Creemos en la Comunión de los Santos. Esto quiere decir que compartimos las cosas santas, igual que hacemos con los bienes terrenales, especialmente el don de la Eucaristía que nos permite anticipar esa vida del cielo, una relación íntima con Dios propia de sus hijos, los santos. Eso nos ayuda a transformar aquí nuestra vida.

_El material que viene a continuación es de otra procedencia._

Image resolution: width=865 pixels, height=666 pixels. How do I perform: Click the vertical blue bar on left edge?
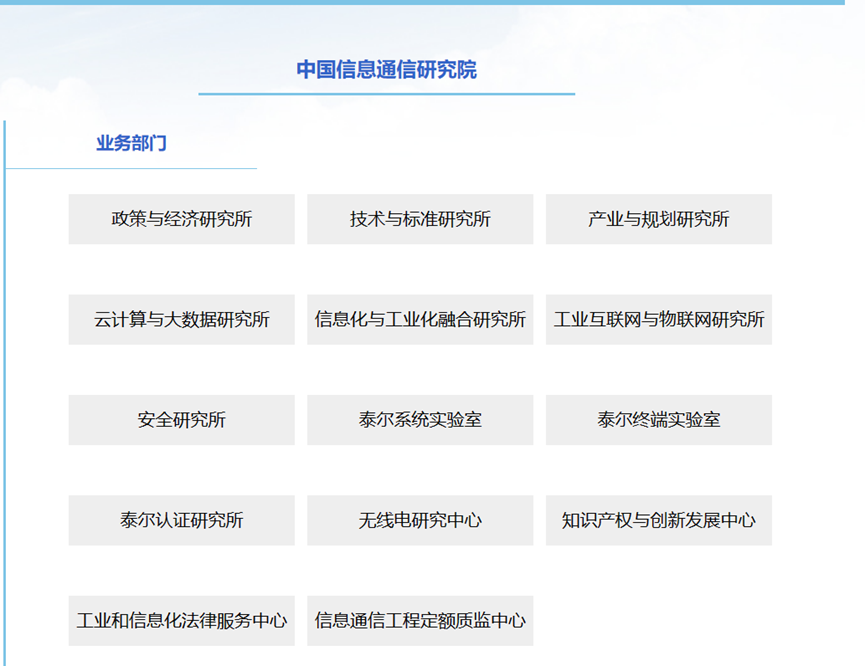(4, 400)
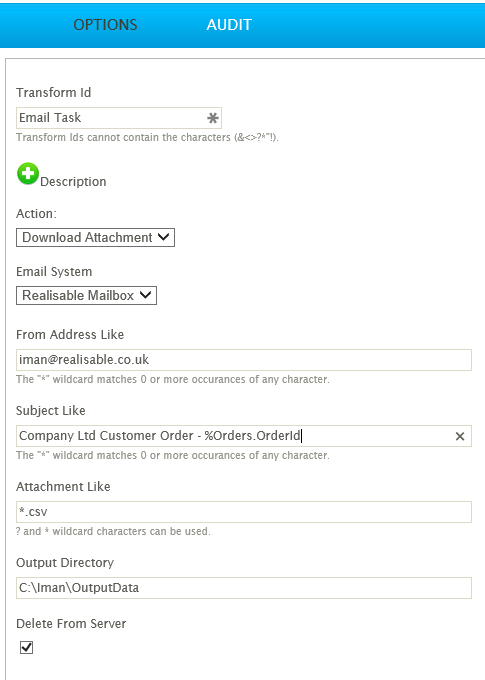Click the Action label text
485x680 pixels.
point(36,214)
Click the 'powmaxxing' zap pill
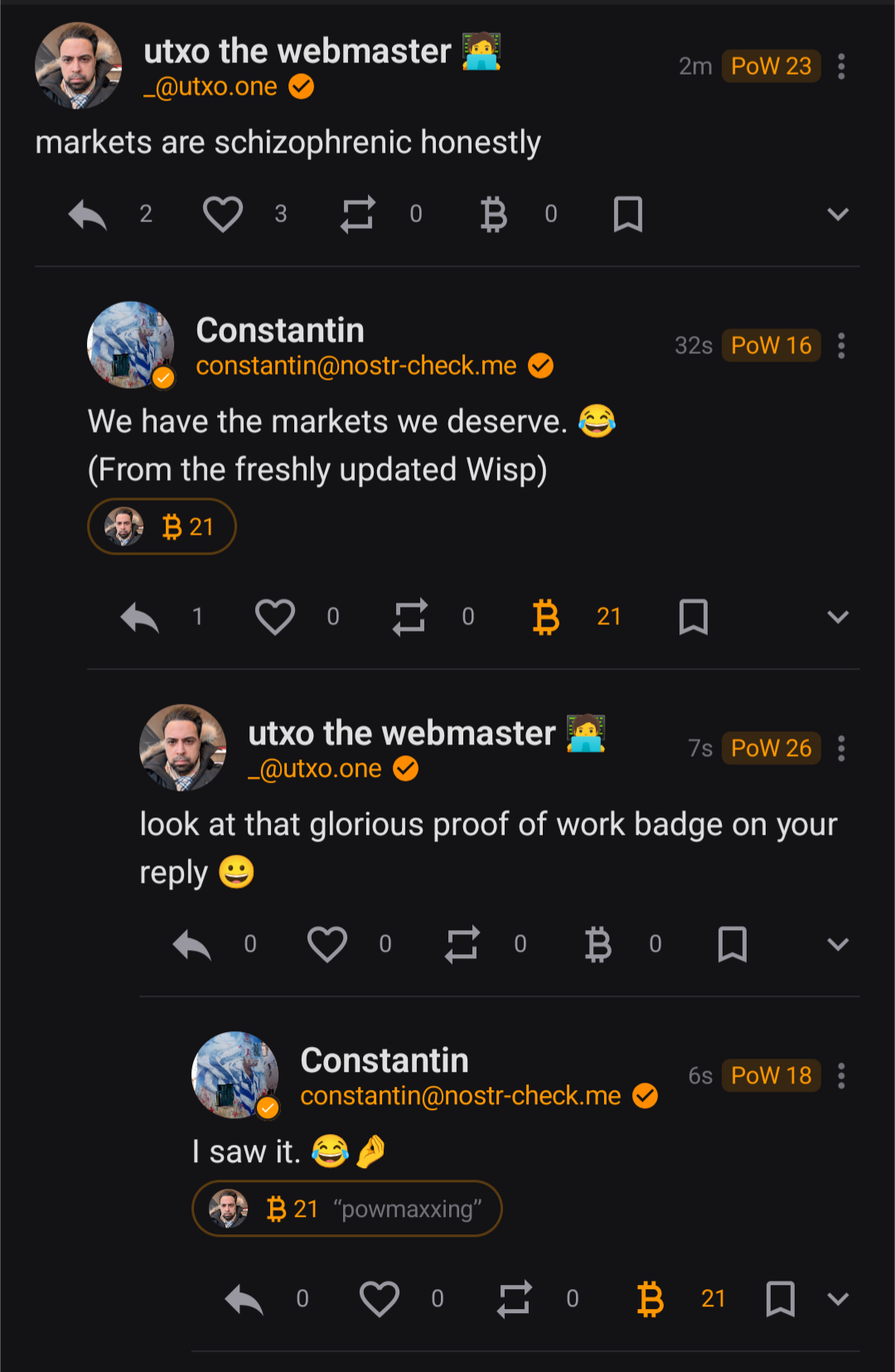 (x=346, y=1209)
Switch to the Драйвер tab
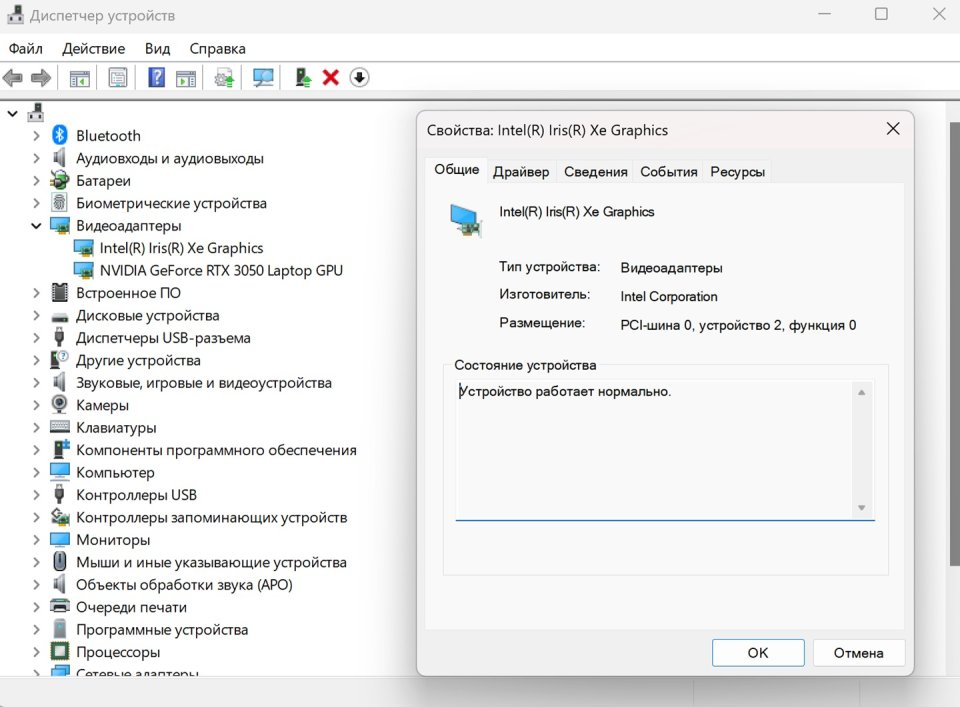The image size is (960, 707). coord(520,171)
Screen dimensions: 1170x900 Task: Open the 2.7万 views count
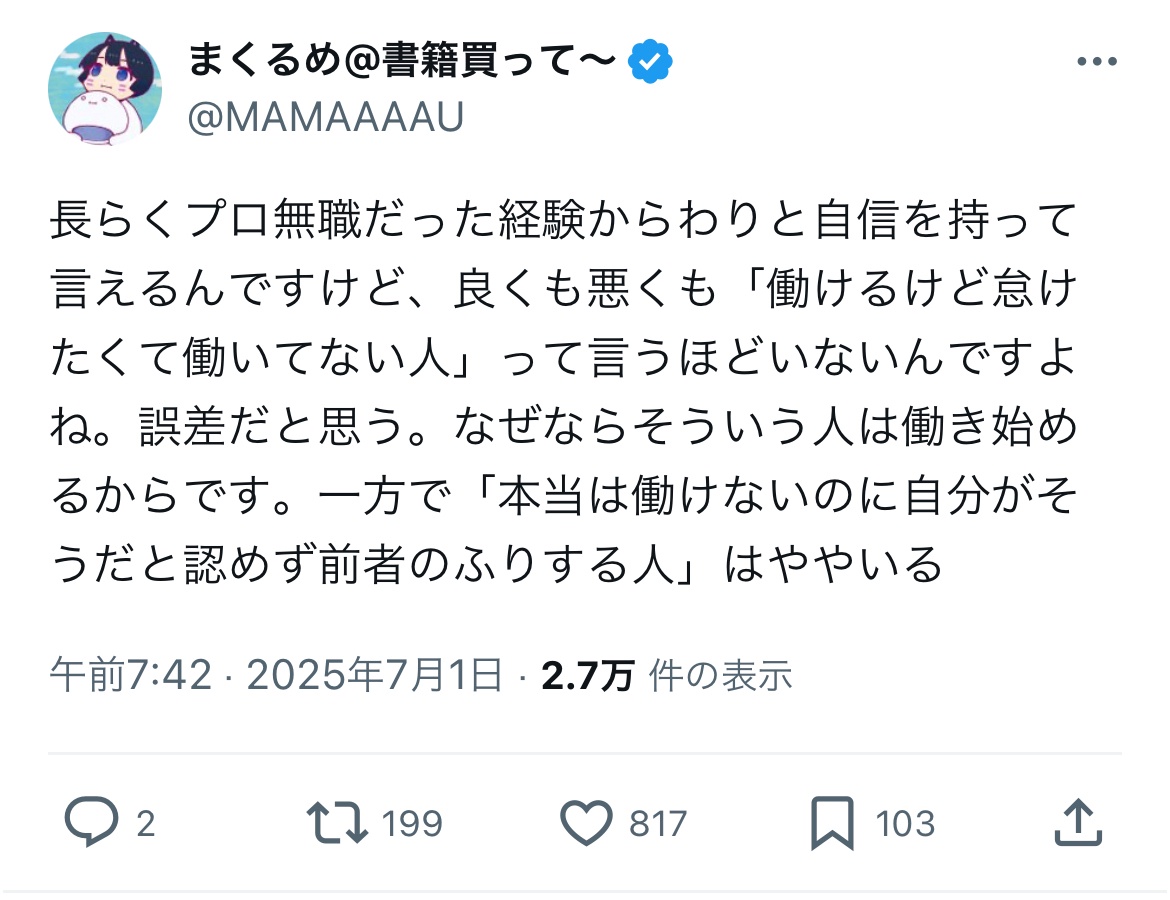587,676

Con esta disposición oramos también por los difuntos. En estos días acudimos a los cementerios y mantenemos viva la tradición de rezar por los seres queridos que ya no están entre nosotros. Hemos gozado de unas relaciones de familia y de amistad y visitamos los lugares en que reposan sus restos para expresar nuestro recuerdo y nuestro afecto, para mantener viva de alguna manera la relación con ellos, un diálogo que la muerte no ha sido capaz de romper, para conservar una misteriosa pero real comunión de vida y amor. Nuestra vida es una peregrinación que comienza en el nacimiento, que dura toda la existencia, y que acaba en el momento de la muerte, que es el paso a la casa del Padre. Con la muerte se concluye la etapa aquí en la tierra, pero se abre una nueva fase, más allá del tiempo, en la comunión plena con Dios y con los hermanos. Ofrezcamos, pues, nuestra oración en favor de todos los que han muerto en este mundo, para que puedan gozar de la presencia de Dios, purificados de sus pecados. Cristo nos sale al encuentro y nos dice: «Yo soy la resurrección y la vida: el que cree en mí, aunque haya muerto, vivirá; y el que está vivo y cree en mí no morirá para siempre» (Jn 11, 25-26).

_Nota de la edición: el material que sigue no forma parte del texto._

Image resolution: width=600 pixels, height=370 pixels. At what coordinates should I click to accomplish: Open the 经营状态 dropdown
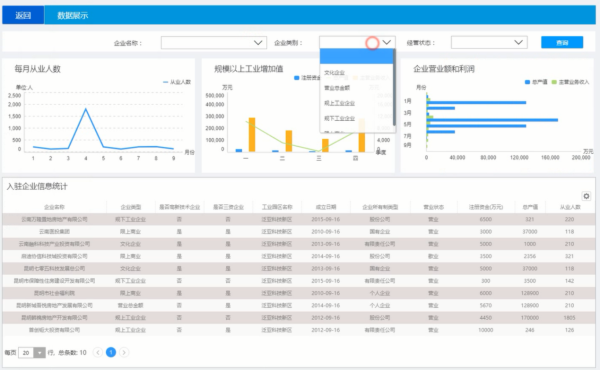coord(489,42)
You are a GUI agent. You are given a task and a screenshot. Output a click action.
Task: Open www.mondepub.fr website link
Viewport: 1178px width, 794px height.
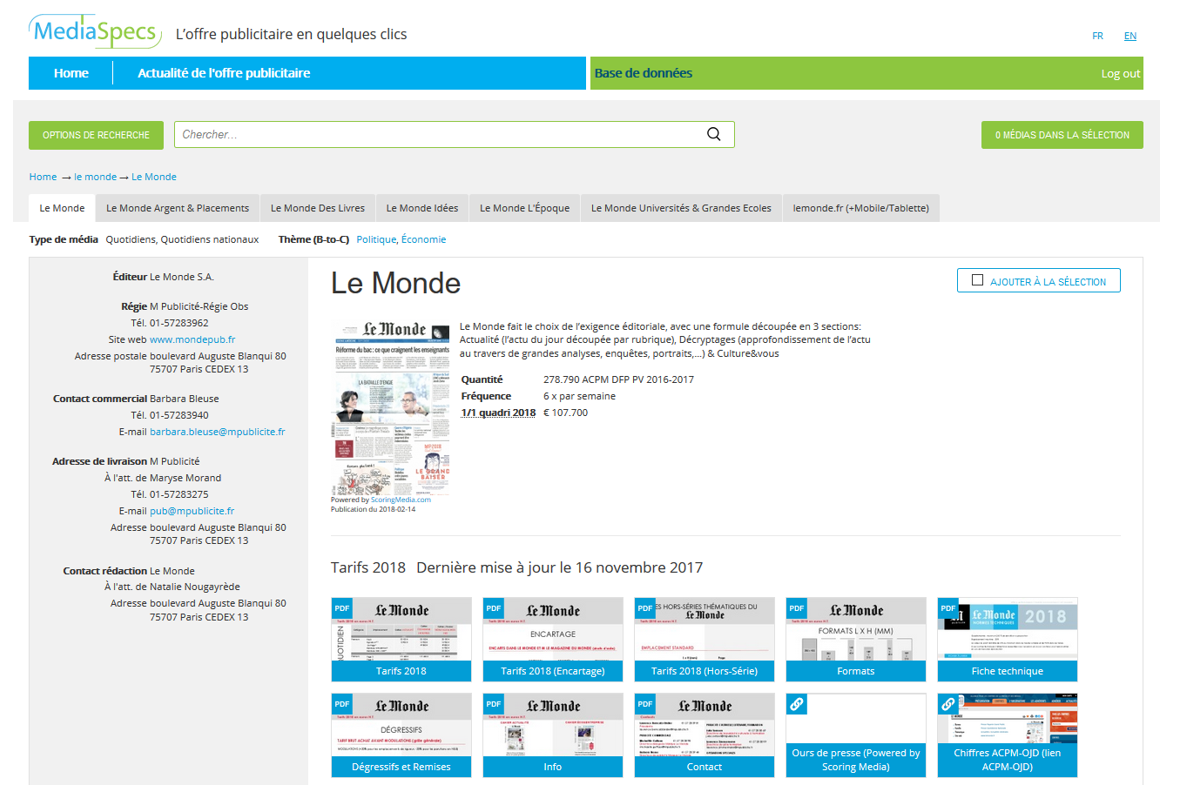[x=192, y=340]
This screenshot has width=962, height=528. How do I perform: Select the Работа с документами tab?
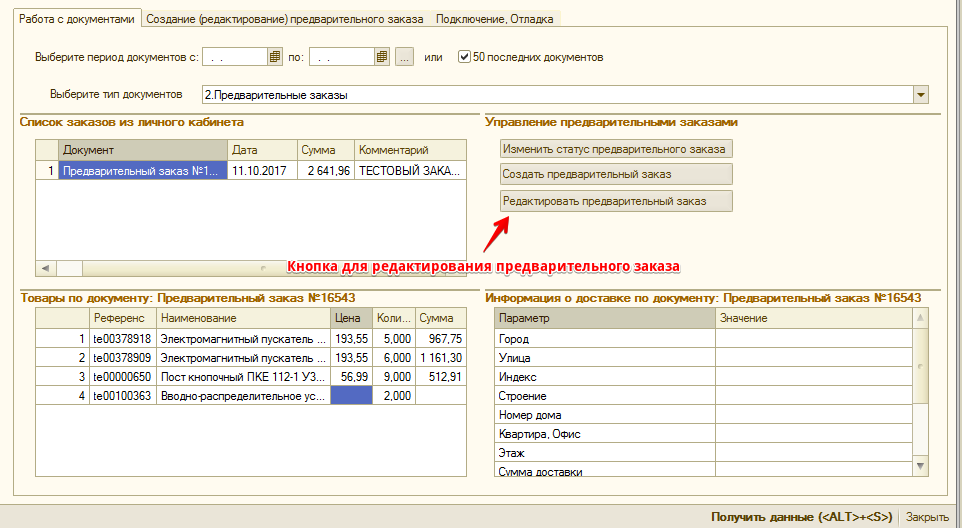pyautogui.click(x=76, y=19)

Recordemos que desde el bautismo estamos llamados a la santidad. No tengamos miedo de la santidad, de apuntar alto, de dejarnos amar y purificar por Dios, no tengamos miedo a dejarnos guiar por el Espíritu Santo. Dejémonos contagiar por la santidad de Dios. La santidad no es patrimonio de algunos pocos privilegiados. Es el destino de todos, como lo ha sido para esa multitud de santos anónimos. La vida humana no termina con la muerte, sino que se abre a la luminosa vida eterna con Dios. Pidamos que nos guíe por el camino del consuelo en medio del dolor, de forma que, si el sufrimiento crece, la fe lo haga aún más. Vivamos la vida y todas sus dificultades con esta esperanza que nos enseña Jesús, entregándonos, haciendo el bien a todos, con la mirada puesta en el feliz término de nuestra peregrinación: el amor infinito de Dios que nos ama.